Changed in version 2.0: The method name has been changed from derived_quantity
to derived_array
.
The old name is still available but will be removed in a future version.
Stable derived arrays#
Occasionally, you may want to define a derived array that is not automatically recalulated
when its underlying dependencies change. An example from within the framework is the
smoothing length (smooth
). This is expensive to calculate, and changes to the underlying position
coordinates – while in theory capable of changing the smoothing length – are far more commonly
associated with translations or rotations in the course of a normal analysis. In this case, it
would be wasteful to recalculate the smoothing length every time the position coordinates change.

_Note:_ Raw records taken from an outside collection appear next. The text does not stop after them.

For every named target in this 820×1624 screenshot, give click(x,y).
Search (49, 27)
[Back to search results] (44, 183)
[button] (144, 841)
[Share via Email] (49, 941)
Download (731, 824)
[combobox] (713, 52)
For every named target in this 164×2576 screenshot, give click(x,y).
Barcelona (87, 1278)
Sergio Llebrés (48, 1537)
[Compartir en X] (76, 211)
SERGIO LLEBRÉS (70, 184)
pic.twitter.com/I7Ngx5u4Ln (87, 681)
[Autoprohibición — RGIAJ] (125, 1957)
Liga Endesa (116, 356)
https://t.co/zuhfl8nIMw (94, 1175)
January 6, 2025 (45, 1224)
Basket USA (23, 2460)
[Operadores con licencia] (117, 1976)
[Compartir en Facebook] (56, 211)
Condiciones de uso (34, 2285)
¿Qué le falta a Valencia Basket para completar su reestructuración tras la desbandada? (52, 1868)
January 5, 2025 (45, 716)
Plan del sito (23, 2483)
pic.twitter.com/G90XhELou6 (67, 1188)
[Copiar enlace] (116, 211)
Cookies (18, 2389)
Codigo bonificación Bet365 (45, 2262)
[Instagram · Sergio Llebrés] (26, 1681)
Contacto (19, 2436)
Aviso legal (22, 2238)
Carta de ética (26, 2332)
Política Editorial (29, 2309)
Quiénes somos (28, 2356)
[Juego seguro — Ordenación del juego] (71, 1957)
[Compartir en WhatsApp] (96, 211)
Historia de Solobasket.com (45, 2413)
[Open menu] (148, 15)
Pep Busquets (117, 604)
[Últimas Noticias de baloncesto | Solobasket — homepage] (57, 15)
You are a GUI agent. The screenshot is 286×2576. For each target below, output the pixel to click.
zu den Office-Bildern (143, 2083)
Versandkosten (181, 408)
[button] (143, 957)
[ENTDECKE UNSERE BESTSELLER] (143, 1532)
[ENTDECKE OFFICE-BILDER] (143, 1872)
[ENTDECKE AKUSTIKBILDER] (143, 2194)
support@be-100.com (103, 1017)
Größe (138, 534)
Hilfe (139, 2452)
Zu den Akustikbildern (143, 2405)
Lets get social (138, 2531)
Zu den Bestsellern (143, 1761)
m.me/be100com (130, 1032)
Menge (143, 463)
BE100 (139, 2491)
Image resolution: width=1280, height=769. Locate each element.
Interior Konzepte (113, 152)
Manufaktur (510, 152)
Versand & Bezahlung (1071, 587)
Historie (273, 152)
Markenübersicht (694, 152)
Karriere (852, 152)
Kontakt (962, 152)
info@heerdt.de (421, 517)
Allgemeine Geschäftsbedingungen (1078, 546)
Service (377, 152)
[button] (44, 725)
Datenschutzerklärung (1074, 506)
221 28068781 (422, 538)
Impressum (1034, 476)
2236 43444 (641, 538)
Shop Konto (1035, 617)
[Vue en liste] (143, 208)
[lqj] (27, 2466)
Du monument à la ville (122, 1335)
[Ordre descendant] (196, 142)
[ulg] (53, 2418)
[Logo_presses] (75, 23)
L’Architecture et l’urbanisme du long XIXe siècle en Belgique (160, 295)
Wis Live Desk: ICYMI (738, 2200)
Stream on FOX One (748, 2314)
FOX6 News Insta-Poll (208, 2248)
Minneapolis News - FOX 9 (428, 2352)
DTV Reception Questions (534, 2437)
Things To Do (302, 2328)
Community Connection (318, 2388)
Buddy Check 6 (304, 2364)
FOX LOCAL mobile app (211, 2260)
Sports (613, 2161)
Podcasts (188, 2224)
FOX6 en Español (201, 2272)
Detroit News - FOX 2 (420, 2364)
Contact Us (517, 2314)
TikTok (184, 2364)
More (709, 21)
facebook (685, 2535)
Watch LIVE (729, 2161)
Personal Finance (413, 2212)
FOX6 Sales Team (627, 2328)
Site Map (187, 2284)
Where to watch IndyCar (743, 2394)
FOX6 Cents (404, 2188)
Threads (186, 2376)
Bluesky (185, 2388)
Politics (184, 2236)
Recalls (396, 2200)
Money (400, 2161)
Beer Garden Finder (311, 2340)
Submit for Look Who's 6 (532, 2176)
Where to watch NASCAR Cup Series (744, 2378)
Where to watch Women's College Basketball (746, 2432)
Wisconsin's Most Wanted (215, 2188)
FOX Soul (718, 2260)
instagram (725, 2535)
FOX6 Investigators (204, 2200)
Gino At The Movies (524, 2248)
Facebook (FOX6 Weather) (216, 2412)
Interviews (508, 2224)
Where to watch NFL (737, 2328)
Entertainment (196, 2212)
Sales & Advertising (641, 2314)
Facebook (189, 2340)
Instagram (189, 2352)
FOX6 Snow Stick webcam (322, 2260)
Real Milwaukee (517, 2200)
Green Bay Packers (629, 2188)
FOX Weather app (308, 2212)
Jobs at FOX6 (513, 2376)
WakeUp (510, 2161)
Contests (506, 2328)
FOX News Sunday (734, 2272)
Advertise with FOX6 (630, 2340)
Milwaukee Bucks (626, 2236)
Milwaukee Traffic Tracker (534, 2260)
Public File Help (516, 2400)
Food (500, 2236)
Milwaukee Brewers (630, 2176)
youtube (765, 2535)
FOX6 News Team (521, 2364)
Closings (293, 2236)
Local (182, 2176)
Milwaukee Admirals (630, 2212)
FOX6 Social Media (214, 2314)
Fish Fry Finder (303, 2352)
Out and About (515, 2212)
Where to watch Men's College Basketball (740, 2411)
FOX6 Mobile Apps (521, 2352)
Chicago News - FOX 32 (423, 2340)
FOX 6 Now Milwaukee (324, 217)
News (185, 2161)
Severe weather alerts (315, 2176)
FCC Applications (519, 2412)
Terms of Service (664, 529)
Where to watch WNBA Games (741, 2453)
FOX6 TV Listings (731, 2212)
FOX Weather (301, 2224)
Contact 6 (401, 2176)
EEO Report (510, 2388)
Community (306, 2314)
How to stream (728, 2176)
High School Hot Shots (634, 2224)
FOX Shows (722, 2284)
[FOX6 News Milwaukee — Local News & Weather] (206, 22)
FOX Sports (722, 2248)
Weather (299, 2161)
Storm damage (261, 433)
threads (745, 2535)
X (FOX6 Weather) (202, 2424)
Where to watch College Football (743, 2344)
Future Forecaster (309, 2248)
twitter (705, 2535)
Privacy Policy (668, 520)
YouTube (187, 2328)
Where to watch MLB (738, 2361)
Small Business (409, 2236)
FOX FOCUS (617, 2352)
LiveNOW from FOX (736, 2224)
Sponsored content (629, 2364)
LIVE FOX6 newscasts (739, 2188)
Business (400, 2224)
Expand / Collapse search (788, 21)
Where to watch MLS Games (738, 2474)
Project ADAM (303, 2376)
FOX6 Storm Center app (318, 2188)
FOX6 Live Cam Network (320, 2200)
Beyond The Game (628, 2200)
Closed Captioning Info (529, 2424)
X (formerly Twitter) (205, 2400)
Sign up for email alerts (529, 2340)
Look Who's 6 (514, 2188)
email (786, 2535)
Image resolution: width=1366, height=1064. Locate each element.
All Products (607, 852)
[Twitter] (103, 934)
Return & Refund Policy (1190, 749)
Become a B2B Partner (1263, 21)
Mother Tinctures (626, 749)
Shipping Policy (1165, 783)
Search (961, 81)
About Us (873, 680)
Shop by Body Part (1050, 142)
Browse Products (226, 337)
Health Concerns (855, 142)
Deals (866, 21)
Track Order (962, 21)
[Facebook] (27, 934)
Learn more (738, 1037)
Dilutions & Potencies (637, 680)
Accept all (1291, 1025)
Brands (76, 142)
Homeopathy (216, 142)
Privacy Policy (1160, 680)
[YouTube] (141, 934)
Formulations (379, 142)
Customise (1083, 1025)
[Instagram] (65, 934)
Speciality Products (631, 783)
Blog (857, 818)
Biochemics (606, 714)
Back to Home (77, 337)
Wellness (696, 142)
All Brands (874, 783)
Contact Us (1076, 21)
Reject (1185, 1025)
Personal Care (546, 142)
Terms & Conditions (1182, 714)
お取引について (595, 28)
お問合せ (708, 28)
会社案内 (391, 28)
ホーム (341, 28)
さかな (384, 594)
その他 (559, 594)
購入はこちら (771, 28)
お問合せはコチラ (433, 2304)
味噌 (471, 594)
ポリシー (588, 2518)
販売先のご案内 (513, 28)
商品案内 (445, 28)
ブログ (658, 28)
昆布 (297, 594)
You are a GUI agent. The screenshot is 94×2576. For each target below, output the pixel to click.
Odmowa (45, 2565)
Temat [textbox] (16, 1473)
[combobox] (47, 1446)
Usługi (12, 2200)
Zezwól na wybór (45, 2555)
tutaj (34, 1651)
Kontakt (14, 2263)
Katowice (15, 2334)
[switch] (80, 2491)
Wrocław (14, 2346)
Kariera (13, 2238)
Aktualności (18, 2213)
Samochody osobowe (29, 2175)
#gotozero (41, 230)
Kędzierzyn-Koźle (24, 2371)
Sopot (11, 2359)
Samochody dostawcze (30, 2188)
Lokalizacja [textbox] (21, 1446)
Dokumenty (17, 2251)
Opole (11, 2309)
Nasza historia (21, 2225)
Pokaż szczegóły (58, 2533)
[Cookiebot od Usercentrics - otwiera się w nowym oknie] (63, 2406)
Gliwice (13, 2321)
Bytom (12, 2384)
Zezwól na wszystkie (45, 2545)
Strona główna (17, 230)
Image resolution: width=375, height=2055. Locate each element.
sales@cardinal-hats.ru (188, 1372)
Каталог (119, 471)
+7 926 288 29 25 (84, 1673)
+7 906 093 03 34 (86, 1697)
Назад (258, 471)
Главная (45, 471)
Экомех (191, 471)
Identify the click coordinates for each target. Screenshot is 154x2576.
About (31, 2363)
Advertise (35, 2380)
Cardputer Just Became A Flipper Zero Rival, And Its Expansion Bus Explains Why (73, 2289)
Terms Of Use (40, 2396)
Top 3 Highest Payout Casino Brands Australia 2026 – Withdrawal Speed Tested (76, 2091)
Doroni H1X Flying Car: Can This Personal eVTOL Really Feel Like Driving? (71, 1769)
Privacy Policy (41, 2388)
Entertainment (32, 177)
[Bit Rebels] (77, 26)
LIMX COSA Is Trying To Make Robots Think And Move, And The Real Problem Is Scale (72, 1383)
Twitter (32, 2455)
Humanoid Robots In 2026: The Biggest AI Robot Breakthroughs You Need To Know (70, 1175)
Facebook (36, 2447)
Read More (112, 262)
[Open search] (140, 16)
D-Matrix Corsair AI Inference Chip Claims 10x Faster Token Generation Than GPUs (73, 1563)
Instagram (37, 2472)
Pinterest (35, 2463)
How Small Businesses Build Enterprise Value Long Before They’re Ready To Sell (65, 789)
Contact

To define a stable derived array, use stable_derived_array()
in place of derived_array()
. The array will be derived for
the first time, but will not automatically update:
In [22]: @pynbody.snapshot.simsnap.SimSnap.stable_derived_array
....: def stable_x_copy(sim):
....: return sim['x']
....:
In [23]: s['stable_x_copy']
Out[23]:
SimArray([1.01070931, 1.01140571, 1.01159962, ..., 1.02442261, 1.02445675,
1.02456377], '6.85e+04 kpc a')
In [24]: s['x']+=1
In [25]: s['x']
Out[25]:
SimArray([2.01070931, 2.01140571, 2.01159962, ..., 2.02442261, 2.02445675,
2.02456377], '6.85e+04 kpc a')
In [26]: s['stable_x_copy']
Out[26]:
SimArray([1.01070931, 1.01140571, 1.01159962, ..., 1.02442261, 1.02445675,
1.02456377], '6.85e+04 kpc a')
See also
More information about the derived array system can be found in the
method documentation for derived_array()
and stable_derived_array()
. Information about
built-in derived arrays can be found in the module pynbody.derived
. The module
pynbody.analysis.luminosity
also defines an entire class of derived arrays for
calculating magnitudes from stellar population tables.